Тот же Томас Манн признавался в том, что свою огромную «Волшебную гору» писал с учетом опыта классического британского романа, из которого он в первую очередь заимствовал общую для них всех ироническую интонацию.

Это сказывалось, — объяснял писатель свою книгу американским студентам, — даже во внешней стороне дела: неторопливый стиль повествования, сдобренный английским юмором.

Томас Манн. Фото: википедия

Томас Манн. Фото: википедия

Вот ради этого самого «стиля» я читаю и самого Манна, и его предшественников, особенно из Англии. В каждом из таких многотомных романов царит юмор или его тень. Почти незаметная, она рассеивается привычкой. Хотя, в сущности, странно, что автор вместе с рассказчиком (а это, конечно, не всегда одно и то же) слегка подтрунивает над своими героями, читателями и самим жанром — долгим, подробным, ветвистым и беспредельно многословным. Классический роман посмеивается сам над собой, советуя не принимать себя чересчур всерьез. Эта насмешка (скорее — усмешка) старой книги придает ей обаяние необязательности повествования, позволяющее ему вилять из стороны в сторону, не скупясь на слова и страницы.

В старом романе всегда просторно. И мы не торопимся, и он не спешит, зная, чем все кончится. Беседуя с читателем, такой роман с радостью отвлекается от сюжета. Отказываясь выпрямить рассказ, он размывает его границы, пока не сносит их вовсе, оставляя нам «гениальную болтовню» «Онегина», который потому и называется романом, что вышел из этой традиции.

В старом романе все лишнее идет в дело. Устройство этого приема раскрыл гениальный Лоренс Стерн.

Обложка романа «Жизнь и мнения Тристрама Шенди, джентльмена»

Обложка романа «Жизнь и мнения Тристрама Шенди, джентльмена»

цитата из романа «Жизнь и мнения Тристрама Шенди, джентльмена»

«Отступления, бесспорно, подобны солнечному свету; они составляют жизнь и душу чтения… Отдайте их автору, и он выступает, как жених, — всем приветливо улыбается, хлопочет о разнообразии яств и не дает уменьшиться аппетиту». Но «тонкость отступательного искусства», продолжает автор, в том, что «я всегда стараюсь устроиться так, чтобы главная моя тема не стояла без движения в мое отсутствие».

Куда она ведет в «Тристраме Шенди», трудно сказать, потому что главному герою к концу книги всего пять лет.

Шопенгауэр считал «Шенди» лучшим романом, Шкловский — образцовым, я — любимым. Когда я прочел его впервые, мне почудилось, что эта бездонная книга окончательно отвоевала свободу для автора.

— Творческая смелость заключается в том, чтобы писать, о чем угодно, — решил я еще студентом, — не боясь потерять нить или читателя и не позволяя редактору, хотя бы и внутреннему, хватать тебя за руки.
^^^^
ЦЕЛЬ УПРАЖНЕНИЯ:
Пожалуйста, приведите ещё раз дословно фрагмент статьи о классическом романе между словами «В старом романе все лишнее» и «всего пять лет.» включительно.

Записи из набора данных для указания на объекты:
^^^^
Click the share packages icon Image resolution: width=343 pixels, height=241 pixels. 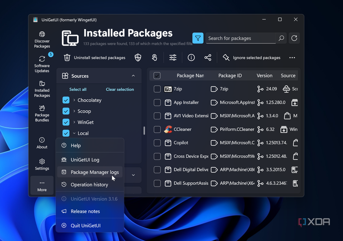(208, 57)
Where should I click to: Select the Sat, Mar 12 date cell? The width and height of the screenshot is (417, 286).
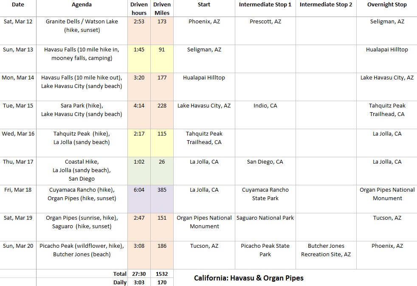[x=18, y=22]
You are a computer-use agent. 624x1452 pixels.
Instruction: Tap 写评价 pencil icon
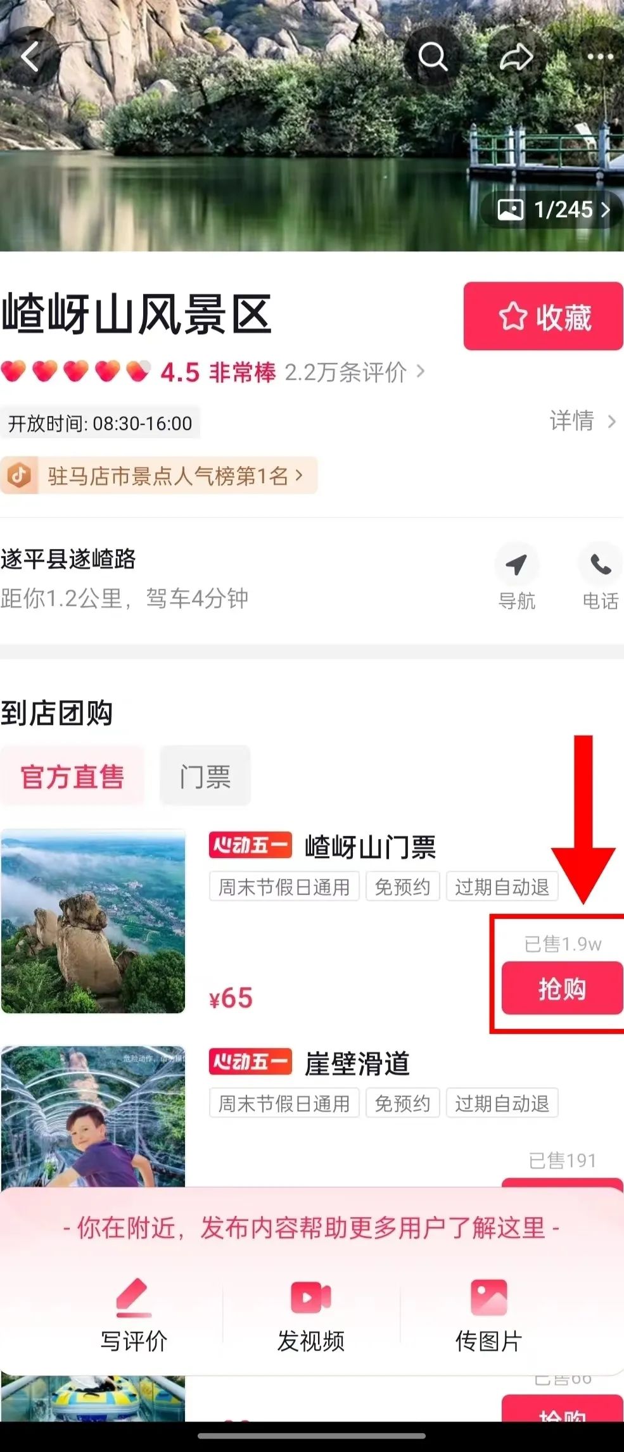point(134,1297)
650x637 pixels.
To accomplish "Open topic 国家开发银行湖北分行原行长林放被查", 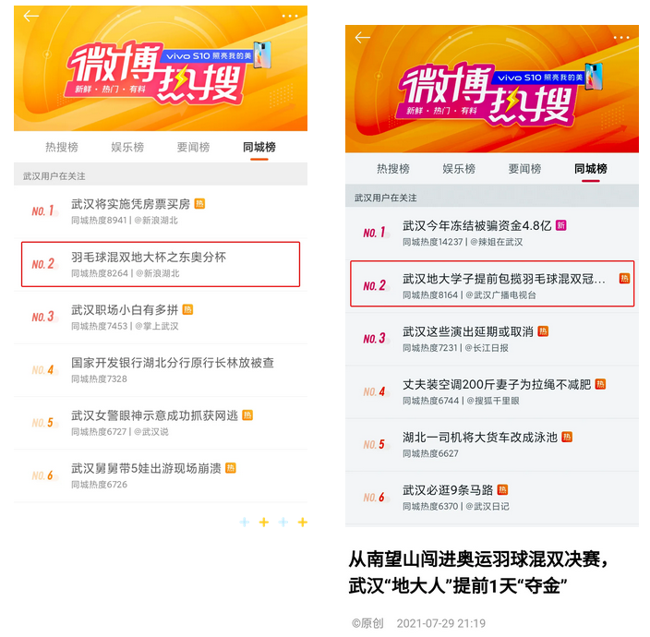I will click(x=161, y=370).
^^^^
ОТВЕТ:
В старом романе все лишнее идет в дело. Устройство этого приема раскрыл гениальный Лоренс Стерн.

Обложка романа «Жизнь и мнения Тристрама Шенди, джентльмена»

Обложка романа «Жизнь и мнения Тристрама Шенди, джентльмена»

цитата из романа «Жизнь и мнения Тристрама Шенди, джентльмена»

«Отступления, бесспорно, подобны солнечному свету; они составляют жизнь и душу чтения… Отдайте их автору, и он выступает, как жених, — всем приветливо улыбается, хлопочет о разнообразии яств и не дает уменьшиться аппетиту». Но «тонкость отступательного искусства», продолжает автор, в том, что «я всегда стараюсь устроиться так, чтобы главная моя тема не стояла без движения в мое отсутствие».

Куда она ведет в «Тристраме Шенди», трудно сказать, потому что главному герою к концу книги всего пять лет.